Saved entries
* * * *

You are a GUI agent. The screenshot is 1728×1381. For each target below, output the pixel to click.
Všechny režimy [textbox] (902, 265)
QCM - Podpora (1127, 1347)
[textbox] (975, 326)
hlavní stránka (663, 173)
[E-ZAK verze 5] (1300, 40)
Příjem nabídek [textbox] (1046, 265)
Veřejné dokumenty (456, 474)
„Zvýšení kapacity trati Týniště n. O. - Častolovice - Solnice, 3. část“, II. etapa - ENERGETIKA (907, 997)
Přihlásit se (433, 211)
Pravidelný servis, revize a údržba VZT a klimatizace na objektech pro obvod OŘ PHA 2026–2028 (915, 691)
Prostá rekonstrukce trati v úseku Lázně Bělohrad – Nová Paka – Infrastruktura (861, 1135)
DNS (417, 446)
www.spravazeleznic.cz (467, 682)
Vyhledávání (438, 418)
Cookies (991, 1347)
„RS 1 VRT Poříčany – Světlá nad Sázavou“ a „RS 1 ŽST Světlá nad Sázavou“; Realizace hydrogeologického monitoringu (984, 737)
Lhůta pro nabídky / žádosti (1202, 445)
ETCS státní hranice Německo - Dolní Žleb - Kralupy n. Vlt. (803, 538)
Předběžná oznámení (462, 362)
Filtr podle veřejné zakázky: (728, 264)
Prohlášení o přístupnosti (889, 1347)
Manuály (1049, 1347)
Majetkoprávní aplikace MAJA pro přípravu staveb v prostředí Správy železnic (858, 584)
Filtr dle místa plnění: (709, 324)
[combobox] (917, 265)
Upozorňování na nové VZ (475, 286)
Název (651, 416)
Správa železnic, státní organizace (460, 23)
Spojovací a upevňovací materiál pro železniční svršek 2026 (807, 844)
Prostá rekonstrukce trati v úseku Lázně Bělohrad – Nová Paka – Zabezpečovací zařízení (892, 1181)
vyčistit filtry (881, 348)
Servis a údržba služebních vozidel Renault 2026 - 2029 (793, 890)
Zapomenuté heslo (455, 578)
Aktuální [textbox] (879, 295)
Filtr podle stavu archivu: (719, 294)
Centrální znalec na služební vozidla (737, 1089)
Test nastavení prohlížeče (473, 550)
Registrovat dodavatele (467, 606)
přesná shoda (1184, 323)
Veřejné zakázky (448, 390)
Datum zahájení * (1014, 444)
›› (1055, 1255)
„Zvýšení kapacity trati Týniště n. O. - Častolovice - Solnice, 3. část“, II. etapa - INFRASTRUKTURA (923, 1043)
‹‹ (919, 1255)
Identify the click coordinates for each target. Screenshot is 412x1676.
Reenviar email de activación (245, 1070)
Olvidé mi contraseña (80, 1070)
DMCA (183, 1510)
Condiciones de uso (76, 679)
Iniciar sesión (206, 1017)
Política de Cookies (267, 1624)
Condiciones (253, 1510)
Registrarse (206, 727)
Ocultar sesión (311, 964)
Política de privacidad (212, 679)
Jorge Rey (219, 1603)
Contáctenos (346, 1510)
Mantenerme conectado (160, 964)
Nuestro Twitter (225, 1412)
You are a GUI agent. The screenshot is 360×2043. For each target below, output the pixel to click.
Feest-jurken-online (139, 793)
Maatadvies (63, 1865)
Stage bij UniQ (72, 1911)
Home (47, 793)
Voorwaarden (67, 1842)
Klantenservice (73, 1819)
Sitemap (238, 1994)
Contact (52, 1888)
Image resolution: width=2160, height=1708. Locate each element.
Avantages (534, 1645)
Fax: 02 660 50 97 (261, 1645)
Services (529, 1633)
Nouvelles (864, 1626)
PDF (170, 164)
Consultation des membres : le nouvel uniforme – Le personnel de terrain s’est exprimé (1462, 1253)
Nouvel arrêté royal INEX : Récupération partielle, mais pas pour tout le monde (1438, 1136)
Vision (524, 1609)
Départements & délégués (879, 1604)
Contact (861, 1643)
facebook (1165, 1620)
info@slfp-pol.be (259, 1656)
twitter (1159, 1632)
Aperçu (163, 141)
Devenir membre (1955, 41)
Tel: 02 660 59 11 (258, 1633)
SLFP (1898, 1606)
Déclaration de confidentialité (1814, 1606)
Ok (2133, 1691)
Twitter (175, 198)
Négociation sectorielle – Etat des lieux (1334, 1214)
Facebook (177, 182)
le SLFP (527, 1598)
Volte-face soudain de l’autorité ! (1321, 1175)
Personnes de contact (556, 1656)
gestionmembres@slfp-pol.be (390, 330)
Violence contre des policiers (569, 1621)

* * * *

§ Your goal
Return only the lines between the one holding "Registrarse (206, 727)" and the one holding "Stage bij UniQ (72, 1911)", inclusive, exactly as they appear above.

§ Response to this exercise
Registrarse (206, 727)
Ocultar sesión (311, 964)
Política de privacidad (212, 679)
Jorge Rey (219, 1603)
Contáctenos (346, 1510)
Mantenerme conectado (160, 964)
Nuestro Twitter (225, 1412)
You are a GUI agent. The screenshot is 360×2043. For each target below, output the pixel to click.
Feest-jurken-online (139, 793)
Maatadvies (63, 1865)
Stage bij UniQ (72, 1911)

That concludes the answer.